Introduction
This document describes how to use the dataone R package to
upload data to DataONE, and how to perform maintenance operations on the
data after upload.
The dataone R package provides methods to enable R scripts
to interact with DataONE Coordinating Nodes (CN) and Member Nodes (MN),
to search for, download, upload and update data and metadata. The
dataone R package takes care of the details of calling the
corresponding DataONE web service on a DataONE node. For example, the
dataone createObject
R method calls the DataONE
web service MNStorage.create()
that uploads a dataset to a DataONE MN.
Before uploading any data to a DataONE MN, it is necessary to obtain
a DataONE user identity that will be provided with each request to
upload or update data. The method that DataONE uses to achieve this is
known as user identity authentication, and requires that an
authentication token, which is a character string, be provided
during upload. The process to obtain this token is described in the
DataONE Federation vignette, in the section DataONE
User Authentication With Tokens, which is viewable with the R
command vignette("dataone-overview")
. (Note: DataONE
originally used X.509 certificates for authentication, which are still
supported.)
Uploading A Package Using uploadDataPackage
Datasets and metadata can be uploaded individually or as a
collection. Such a collection, whether contained in local R objects or
existing on a DataONE repository, will be informally referred to as a
package
or ‘data package’. Figure 1. is a diagram of a
typical DataONE package showing a metadata file that describes, or
documents
the data granules that the package contains.

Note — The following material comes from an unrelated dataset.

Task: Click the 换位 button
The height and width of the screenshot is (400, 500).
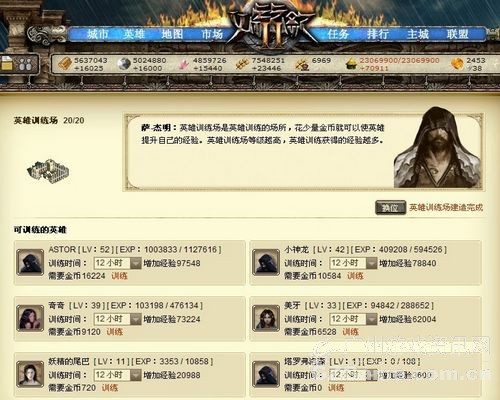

The steps necessary to to prepare and upload a package to DataONE
using the uploadDataPackage
method will be shown. A
complete script that uses these steps is shown here, with detailed
explanations of the steps following.
library(dataone)
library(datapack)
library(uuid)
dp <- new("DataPackage")
emlFile <- system.file("extdata/strix-pacific-northwest.xml", package="dataone")
metadataObj <- new("DataObject", format="eml://ecoinformatics.org/eml-2.1.1", filename=emlFile)
dp <- addMember(dp, metadataObj)
sourceData <- system.file("extdata/OwlNightj.csv", package="dataone")
sourceObj <- new("DataObject", format="text/csv", filename=sourceData)
dp <- addMember(dp, sourceObj, metadataObj)
progFile <- system.file("extdata/filterObs.R", package="dataone")
progObj <- new("DataObject", format="application/R", filename=progFile, mediaType="text/x-rsrc")
dp <- addMember(dp, progObj, metadataObj)
outputData <- system.file("extdata/Strix-occidentalis-obs.csv", package="dataone")
outputObj <- new("DataObject", format="text/csv", filename=outputData)
dp <- addMember(dp, outputObj, metadataObj)
myAccessRules <- data.frame(subject="https://orcid.org/0000-0002-2192-403X", permission="changePermission")
d1c <- D1Client("STAGING", "urn:node:mnStageUCSB2")
packageId <- uploadDataPackage(d1c, dp, public=TRUE, accessRules=myAccessRules, quiet=FALSE)
This particular package contains the R script
filterObs.R
, the input file OwlNightj.csv
that
was read by the script and the output file
Strix-occidentalis-obs.csv
that was created by the R
script, which was run at a previous time.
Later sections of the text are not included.